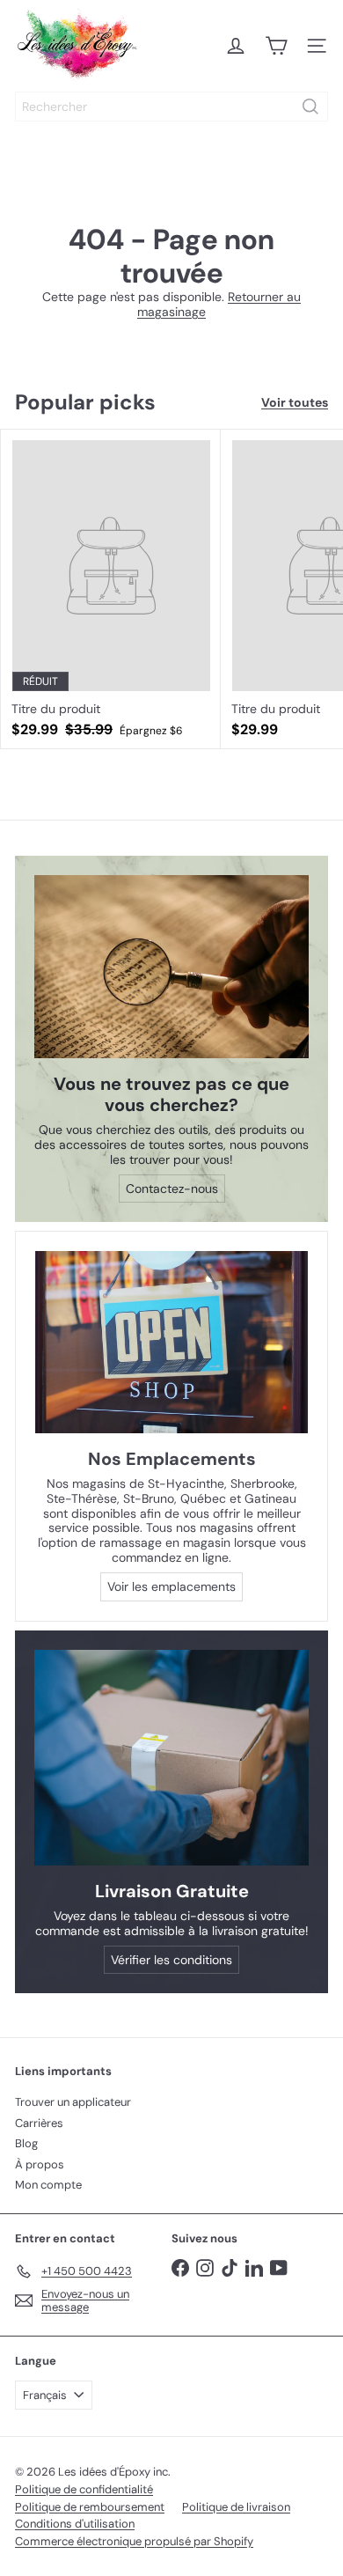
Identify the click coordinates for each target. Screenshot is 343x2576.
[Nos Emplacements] (171, 1342)
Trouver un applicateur (73, 2101)
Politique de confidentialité (84, 2489)
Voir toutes (294, 402)
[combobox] (171, 106)
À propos (39, 2164)
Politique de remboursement (89, 2506)
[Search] (310, 106)
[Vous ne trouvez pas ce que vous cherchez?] (171, 966)
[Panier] (276, 45)
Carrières (39, 2123)
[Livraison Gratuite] (171, 1758)
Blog (26, 2143)
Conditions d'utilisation (75, 2523)
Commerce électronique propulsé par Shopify (134, 2541)
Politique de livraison (236, 2506)
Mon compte (48, 2184)
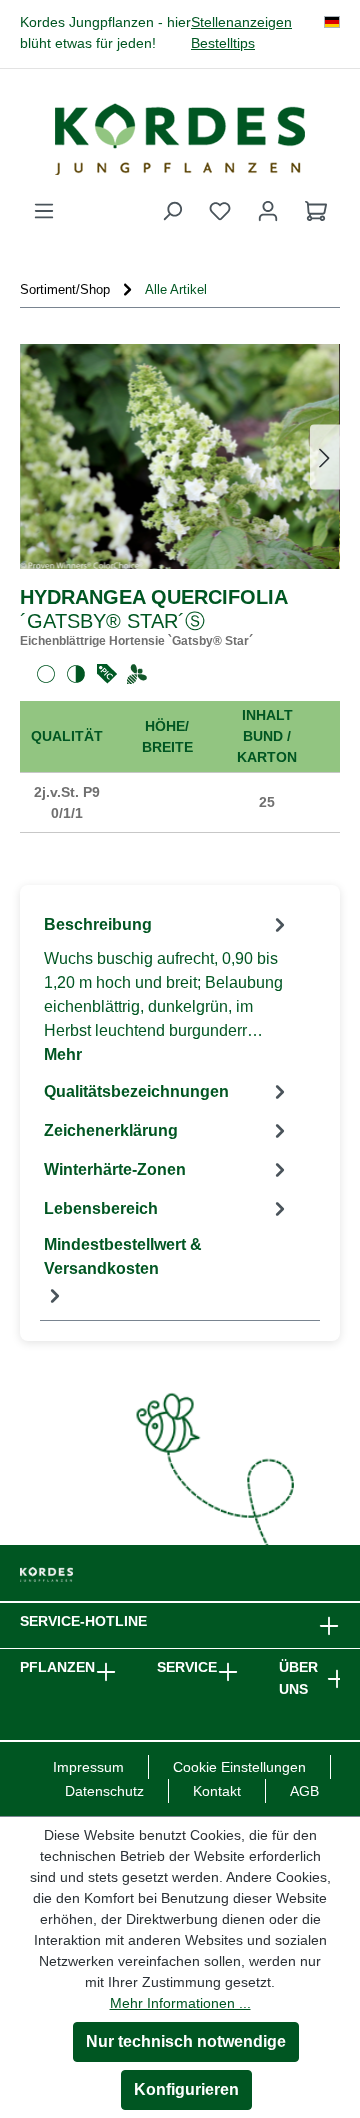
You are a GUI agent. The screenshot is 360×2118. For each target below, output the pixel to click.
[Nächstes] (325, 456)
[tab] (167, 988)
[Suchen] (172, 211)
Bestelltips (223, 43)
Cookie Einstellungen (239, 1767)
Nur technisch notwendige (186, 2041)
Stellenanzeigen (241, 22)
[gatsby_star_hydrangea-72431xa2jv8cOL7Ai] (180, 456)
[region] (180, 456)
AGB (304, 1791)
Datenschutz (104, 1791)
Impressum (88, 1767)
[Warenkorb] (316, 211)
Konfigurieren (186, 2089)
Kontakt (217, 1791)
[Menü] (44, 211)
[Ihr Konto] (268, 211)
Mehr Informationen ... (180, 2003)
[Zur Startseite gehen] (180, 139)
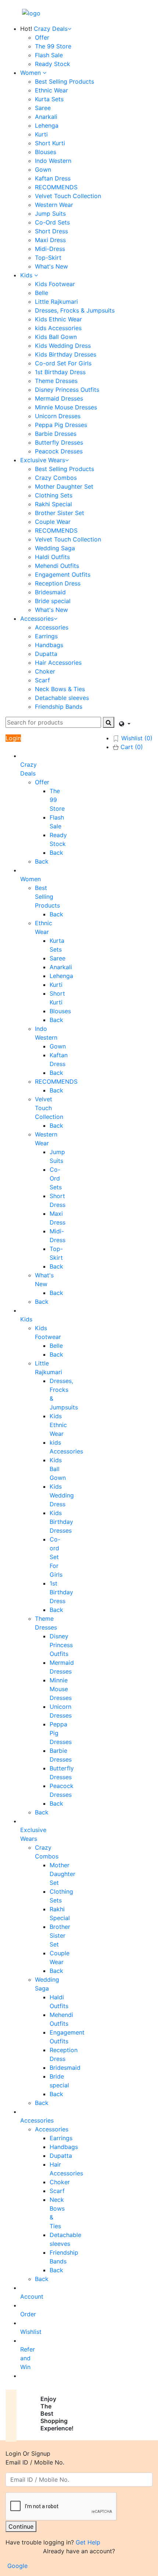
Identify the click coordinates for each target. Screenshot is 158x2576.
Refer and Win (27, 2358)
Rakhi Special (53, 504)
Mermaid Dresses (59, 398)
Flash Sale (49, 55)
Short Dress (51, 231)
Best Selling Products (64, 81)
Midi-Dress (50, 248)
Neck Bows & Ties (60, 689)
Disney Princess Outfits (67, 389)
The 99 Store (53, 46)
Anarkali (46, 116)
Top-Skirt (48, 257)
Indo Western (53, 160)
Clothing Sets (53, 495)
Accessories (37, 618)
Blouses (45, 152)
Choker (45, 671)
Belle (41, 292)
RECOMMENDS (56, 187)
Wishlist (31, 2331)
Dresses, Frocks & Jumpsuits (75, 310)
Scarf (42, 680)
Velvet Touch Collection (68, 196)
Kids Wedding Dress (63, 345)
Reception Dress (57, 583)
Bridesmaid (50, 592)
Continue (20, 2526)
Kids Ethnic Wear (58, 319)
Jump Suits (50, 213)
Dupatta (46, 653)
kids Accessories (58, 328)
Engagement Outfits (62, 574)
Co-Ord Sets (52, 222)
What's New (51, 266)
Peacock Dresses (59, 451)
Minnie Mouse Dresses (66, 407)
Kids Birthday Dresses (65, 354)
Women (31, 72)
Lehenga (46, 125)
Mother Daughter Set (64, 486)
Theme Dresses (56, 380)
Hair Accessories (58, 662)
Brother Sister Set (59, 513)
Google (17, 2565)
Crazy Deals (51, 28)
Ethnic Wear (51, 90)
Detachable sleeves (62, 697)
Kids (27, 275)
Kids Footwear (55, 284)
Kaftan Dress (53, 178)
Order (28, 2314)
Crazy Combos (56, 477)
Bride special (53, 601)
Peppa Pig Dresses (61, 424)
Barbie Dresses (55, 433)
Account (31, 2296)
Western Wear (54, 204)
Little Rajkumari (56, 301)
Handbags (49, 645)
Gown (43, 169)
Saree (43, 108)
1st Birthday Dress (60, 372)
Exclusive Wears (42, 460)
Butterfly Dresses (59, 442)
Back (56, 852)
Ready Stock (52, 63)
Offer (42, 37)
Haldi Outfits (52, 557)
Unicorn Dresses (57, 416)
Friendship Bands (58, 706)
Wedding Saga (55, 548)
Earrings (46, 636)
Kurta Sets (49, 99)
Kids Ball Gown (56, 336)
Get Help (88, 2542)
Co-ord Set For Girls (63, 363)
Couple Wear (53, 521)
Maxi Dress (50, 240)
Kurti (41, 134)
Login (13, 738)
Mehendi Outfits (57, 565)
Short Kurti (50, 143)
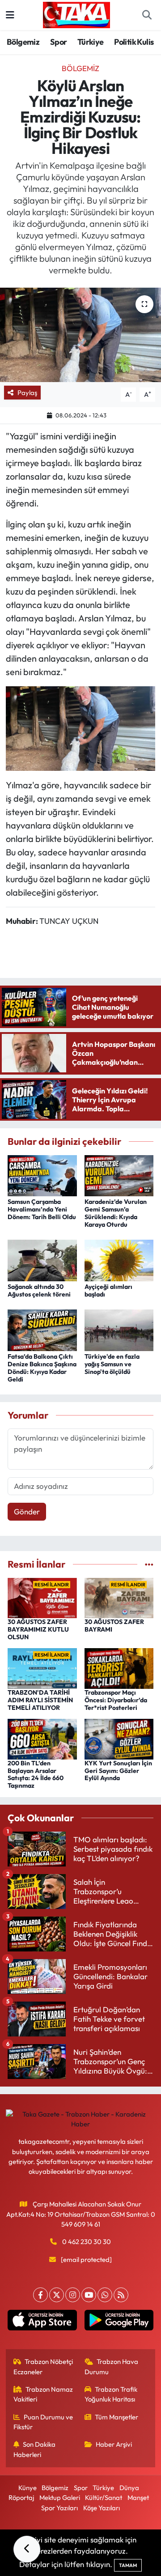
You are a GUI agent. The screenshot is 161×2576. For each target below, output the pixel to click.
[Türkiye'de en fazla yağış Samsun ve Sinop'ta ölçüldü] (119, 1329)
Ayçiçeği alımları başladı (108, 1290)
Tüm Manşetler (116, 2417)
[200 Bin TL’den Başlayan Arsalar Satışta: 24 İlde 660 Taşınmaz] (42, 1738)
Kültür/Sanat (103, 2497)
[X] (56, 2294)
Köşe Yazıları (101, 2508)
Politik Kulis (133, 42)
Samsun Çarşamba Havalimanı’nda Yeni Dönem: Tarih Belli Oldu (42, 1209)
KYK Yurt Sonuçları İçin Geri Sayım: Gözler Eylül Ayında (118, 1770)
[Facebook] (40, 2294)
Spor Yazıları (59, 2508)
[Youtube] (88, 2294)
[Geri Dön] (26, 2549)
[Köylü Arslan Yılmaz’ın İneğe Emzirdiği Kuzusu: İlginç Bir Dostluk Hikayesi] (80, 335)
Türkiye (90, 42)
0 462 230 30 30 (86, 2241)
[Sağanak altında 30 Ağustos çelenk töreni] (42, 1259)
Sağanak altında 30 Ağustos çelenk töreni (39, 1290)
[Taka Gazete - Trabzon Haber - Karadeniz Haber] (76, 13)
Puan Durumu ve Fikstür (43, 2422)
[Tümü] (149, 1564)
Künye (27, 2487)
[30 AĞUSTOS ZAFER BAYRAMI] (119, 1597)
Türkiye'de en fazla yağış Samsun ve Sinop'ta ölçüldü (112, 1364)
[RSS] (121, 2294)
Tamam (128, 2565)
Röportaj (21, 2497)
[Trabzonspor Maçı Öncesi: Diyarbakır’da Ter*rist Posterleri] (119, 1667)
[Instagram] (72, 2294)
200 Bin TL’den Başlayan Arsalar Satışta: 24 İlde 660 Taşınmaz (36, 1774)
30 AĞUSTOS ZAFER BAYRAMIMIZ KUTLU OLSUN (38, 1629)
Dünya (129, 2487)
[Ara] (146, 15)
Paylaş (27, 392)
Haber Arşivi (114, 2444)
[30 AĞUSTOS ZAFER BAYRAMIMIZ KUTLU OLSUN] (42, 1597)
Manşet (138, 2497)
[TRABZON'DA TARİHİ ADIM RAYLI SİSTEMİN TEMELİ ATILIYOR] (42, 1667)
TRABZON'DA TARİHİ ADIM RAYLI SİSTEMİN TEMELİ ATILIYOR (40, 1700)
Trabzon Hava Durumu (112, 2366)
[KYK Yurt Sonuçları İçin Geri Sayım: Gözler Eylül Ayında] (119, 1738)
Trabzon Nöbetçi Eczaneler (43, 2366)
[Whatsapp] (104, 2294)
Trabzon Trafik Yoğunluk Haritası (111, 2394)
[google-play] (118, 2322)
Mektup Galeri (59, 2497)
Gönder (27, 1511)
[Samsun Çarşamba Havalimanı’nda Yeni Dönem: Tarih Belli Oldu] (42, 1174)
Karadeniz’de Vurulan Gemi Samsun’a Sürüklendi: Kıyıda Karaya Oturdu (116, 1213)
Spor (58, 42)
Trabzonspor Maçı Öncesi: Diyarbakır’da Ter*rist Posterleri (116, 1700)
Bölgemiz (23, 42)
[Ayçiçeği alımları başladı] (119, 1259)
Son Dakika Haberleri (34, 2449)
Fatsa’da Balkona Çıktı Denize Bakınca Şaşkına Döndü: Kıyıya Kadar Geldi (42, 1367)
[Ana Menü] (10, 15)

_Exercise goal_
What is needed is every record above printed exactly, with no pictures.

_Result for this task_
Identify the click coordinates for each target. Screenshot is 343x2576.
[Nos Emplacements] (171, 1342)
Trouver un applicateur (73, 2101)
Politique de confidentialité (84, 2489)
Voir toutes (294, 402)
[combobox] (171, 106)
À propos (39, 2164)
Politique de remboursement (89, 2506)
[Search] (310, 106)
[Vous ne trouvez pas ce que vous cherchez?] (171, 966)
[Panier] (276, 45)
Carrières (39, 2123)
[Livraison Gratuite] (171, 1758)
Blog (26, 2143)
Conditions d'utilisation (75, 2523)
Commerce électronique propulsé par Shopify (134, 2541)
Politique de livraison (236, 2506)
Mon compte (48, 2184)
You are a GUI agent. The screenshot is 360×2118. For each target below, output the pixel to click.
[Nächstes] (325, 456)
[tab] (167, 988)
[Suchen] (172, 211)
Bestelltips (223, 43)
Cookie Einstellungen (239, 1767)
Nur technisch notwendige (186, 2041)
Stellenanzeigen (241, 22)
[gatsby_star_hydrangea-72431xa2jv8cOL7Ai] (180, 456)
[region] (180, 456)
AGB (304, 1791)
Datenschutz (104, 1791)
Impressum (88, 1767)
[Warenkorb] (316, 211)
Konfigurieren (186, 2089)
Kontakt (217, 1791)
[Menü] (44, 211)
[Ihr Konto] (268, 211)
Mehr Informationen ... (180, 2003)
[Zur Startseite gehen] (180, 139)
Identify the click coordinates for each target. Screenshot is 158x2576.
Refer and Win (27, 2358)
Rakhi Special (53, 504)
Mermaid Dresses (59, 398)
Flash Sale (49, 55)
Short Dress (51, 231)
Best Selling Products (64, 81)
Midi-Dress (50, 248)
Neck Bows & Ties (60, 689)
Disney Princess Outfits (67, 389)
The 99 Store (53, 46)
Anarkali (46, 116)
Top-Skirt (48, 257)
Indo Western (53, 160)
Clothing Sets (53, 495)
Accessories (37, 618)
Blouses (45, 152)
Choker (45, 671)
Belle (41, 292)
RECOMMENDS (56, 187)
Wishlist (31, 2331)
Dresses, Frocks & Jumpsuits (75, 310)
Scarf (42, 680)
Velvet Touch Collection (68, 196)
Kids Wedding Dress (63, 345)
Reception Dress (57, 583)
Bridesmaid (50, 592)
Continue (20, 2526)
Kids Ethnic Wear (58, 319)
Jump Suits (50, 213)
Dupatta (46, 653)
kids Accessories (58, 328)
Engagement Outfits (62, 574)
Co-Ord Sets (52, 222)
What's New (51, 266)
Peacock Dresses (59, 451)
Minnie Mouse Dresses (66, 407)
Kids Birthday Dresses (65, 354)
Women (31, 72)
Lehenga (46, 125)
Mother Daughter Set (64, 486)
Theme Dresses (56, 380)
Hair Accessories (58, 662)
Brother Sister Set (59, 513)
Google (17, 2565)
Crazy Deals (51, 28)
Ethnic Wear (51, 90)
Detachable sleeves (62, 697)
Kids (27, 275)
Kids Footwear (55, 284)
Kaftan Dress (53, 178)
Order (28, 2314)
Crazy Combos (56, 477)
Bride special (53, 601)
Peppa Pig Dresses (61, 424)
Barbie Dresses (55, 433)
Account (31, 2296)
Western Wear (54, 204)
Little Rajkumari (56, 301)
Handbags (49, 645)
Gown (43, 169)
Saree (43, 108)
1st Birthday Dress (60, 372)
Exclusive Wears (42, 460)
Butterfly Dresses (59, 442)
Back (56, 852)
Ready Stock (52, 63)
Offer (42, 37)
Haldi Outfits (52, 557)
Unicorn Dresses (57, 416)
Friendship Bands (58, 706)
Wedding Saga (55, 548)
Earrings (46, 636)
Kurta Sets (49, 99)
Kids Ball Gown (56, 336)
Get Help (88, 2542)
Co-ord Set For Girls (63, 363)
Couple Wear (53, 521)
Maxi Dress (50, 240)
Kurti (41, 134)
Login (13, 738)
Mehendi Outfits (57, 565)
Short Kurti (50, 143)
You are a GUI agent. The screenshot is 161×2576. For each target below, output the pixel to click.
[Türkiye'de en fazla yağış Samsun ve Sinop'ta ölçüldü] (119, 1329)
Ayçiçeği alımları başladı (108, 1290)
Tüm Manşetler (116, 2417)
[200 Bin TL’den Başlayan Arsalar Satışta: 24 İlde 660 Taşınmaz] (42, 1738)
Kültür/Sanat (103, 2497)
[X] (56, 2294)
Köşe Yazıları (101, 2508)
Politik Kulis (133, 42)
Samsun Çarşamba Havalimanı’nda Yeni Dönem: Tarih Belli Oldu (42, 1209)
KYK Yurt Sonuçları İçin Geri Sayım: Gözler Eylül Ayında (118, 1770)
[Facebook] (40, 2294)
Spor Yazıları (59, 2508)
[Youtube] (88, 2294)
[Geri Dön] (26, 2549)
[Köylü Arslan Yılmaz’ın İneğe Emzirdiği Kuzusu: İlginç Bir Dostluk Hikayesi] (80, 335)
Türkiye (90, 42)
0 462 230 30 30 (86, 2241)
[Sağanak altında 30 Ağustos çelenk töreni] (42, 1259)
Sağanak altında 30 Ağustos çelenk töreni (39, 1290)
[Taka Gazete - Trabzon Haber - Karadeniz Haber] (76, 13)
Puan Durumu ve Fikstür (43, 2422)
[Tümü] (149, 1564)
Künye (27, 2487)
[30 AĞUSTOS ZAFER BAYRAMI] (119, 1597)
Türkiye'de en fazla yağış Samsun ve Sinop'ta ölçüldü (112, 1364)
[RSS] (121, 2294)
Tamam (128, 2565)
Röportaj (21, 2497)
[Trabzonspor Maçı Öncesi: Diyarbakır’da Ter*rist Posterleri] (119, 1667)
[Instagram] (72, 2294)
200 Bin TL’den Başlayan Arsalar Satışta: 24 İlde 660 Taşınmaz (36, 1774)
30 AĞUSTOS ZAFER BAYRAMIMIZ KUTLU OLSUN (38, 1629)
Dünya (129, 2487)
[Ara] (146, 15)
Paylaş (27, 392)
Haber Arşivi (114, 2444)
[30 AĞUSTOS ZAFER BAYRAMIMIZ KUTLU OLSUN] (42, 1597)
Manşet (138, 2497)
[TRABZON'DA TARİHİ ADIM RAYLI SİSTEMİN TEMELİ ATILIYOR] (42, 1667)
TRABZON'DA TARİHİ ADIM RAYLI SİSTEMİN TEMELİ ATILIYOR (40, 1700)
Trabzon Hava Durumu (112, 2366)
[KYK Yurt Sonuçları İçin Geri Sayım: Gözler Eylül Ayında] (119, 1738)
Trabzon Nöbetçi Eczaneler (43, 2366)
[Whatsapp] (104, 2294)
Trabzon Trafik Yoğunluk Haritası (111, 2394)
[google-play] (118, 2322)
Mektup Galeri (59, 2497)
Gönder (27, 1511)
[Samsun Çarşamba Havalimanı’nda Yeni Dönem: Tarih Belli Oldu] (42, 1174)
Karadeniz’de Vurulan Gemi Samsun’a Sürüklendi: Kıyıda Karaya Oturdu (116, 1213)
Spor (58, 42)
Trabzonspor Maçı Öncesi: Diyarbakır’da Ter*rist Posterleri (116, 1700)
Bölgemiz (23, 42)
[Ayçiçeği alımları başladı] (119, 1259)
Son Dakika Haberleri (34, 2449)
Fatsa’da Balkona Çıktı Denize Bakınca Şaşkına Döndü: Kıyıya Kadar Geldi (42, 1367)
[Ana Menü] (10, 15)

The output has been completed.